トヨタ社長の苛立ち…影薄いFCV「MIRAI」、日本のエネルギー政策が自動車業界の障害の画像1
トヨタ・MIRAI(「Wikipedia」より)

 2050年までの温室効果ガス排出量ゼロに向けた日本政府の実行計画で、排出量に応じて価格を付ける「カーボンプライシング(CP)」の導入をめぐり、産業界では賛否が割れている。経団連の中西宏明会長(日立製作所会長)は昨年12月21日、オンライン記者会見でCPについて「拒否するところから出発すべきではない」と語り、導入検討に一定の理解を示した。

 経団連は19年秋に出した20年度税制改正への提言で、CPについて「経済活動と国際競争力の減退をもたらす」と主張。炭素税などの導入は「具体的な議論を始める段階とはいえず反対」としていた。だが、菅義偉政権が50年の温暖化対策ゼロ化に向けて動きだしたことを受けて、「一定の理解」を示したわけで、中西発言は波紋を描いた。

 経団連の首脳のひとりは「(中西発言は)あくまで議論や検討すべきだということで、CP自体を容認する意味合いではない」とクギを刺す。業界によっては「本末転倒」と断じる強い反対意見もある。

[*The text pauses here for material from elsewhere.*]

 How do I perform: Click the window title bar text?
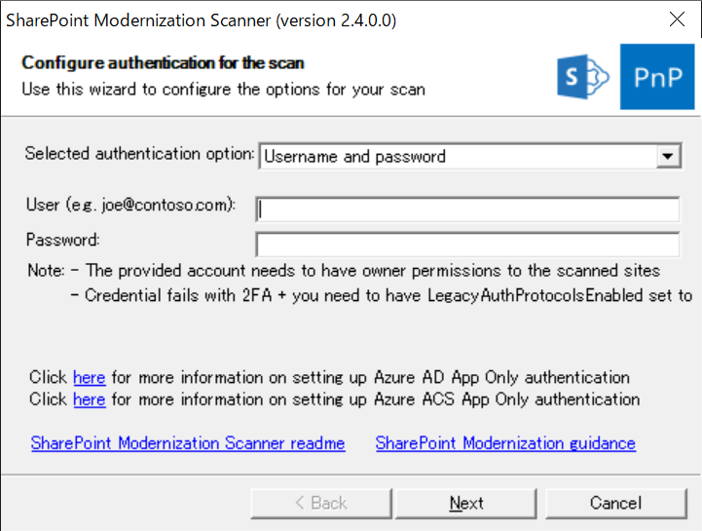(x=202, y=19)
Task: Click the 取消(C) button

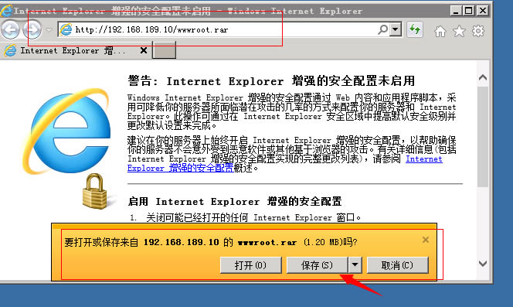Action: coord(398,264)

 中小企業で構成する日本商工会議所の三村明夫会頭(日本製鉄名誉会長)は「企業はすでに国際的にみて割高なエネルギーコストを負担し、高止まりする電力料金が経営に影響を及ぼす」として明確に反対の立場だ。

 経済同友会の櫻田謙悟代表幹事(SOMPOホールディングスグループCEO)は「CPを社会が受容するには、大きなハードルがある」とし、制度化は難しいとの立場だったが、「同友会は反対しない」に方針を転換した。「潮目が変わったと経済界の多くの人たちは受け止めている」と述べた。それでも経済・産業界全体では「経営への負担が大きい」としてCPの導入に反対の意見が根強い。

 国外に目を向けると様相は一変する。脱炭素への取り組みが遅れた企業を排除する動きは国際的に加速している。欧米では取り組み不足の国や企業の製品に課税する制度の検討も進んでいるという。温暖化は地球全体の問題であり、利益を優先させる企業が規制が緩い国に移って営業活動を続ければ効果が半減以下となる。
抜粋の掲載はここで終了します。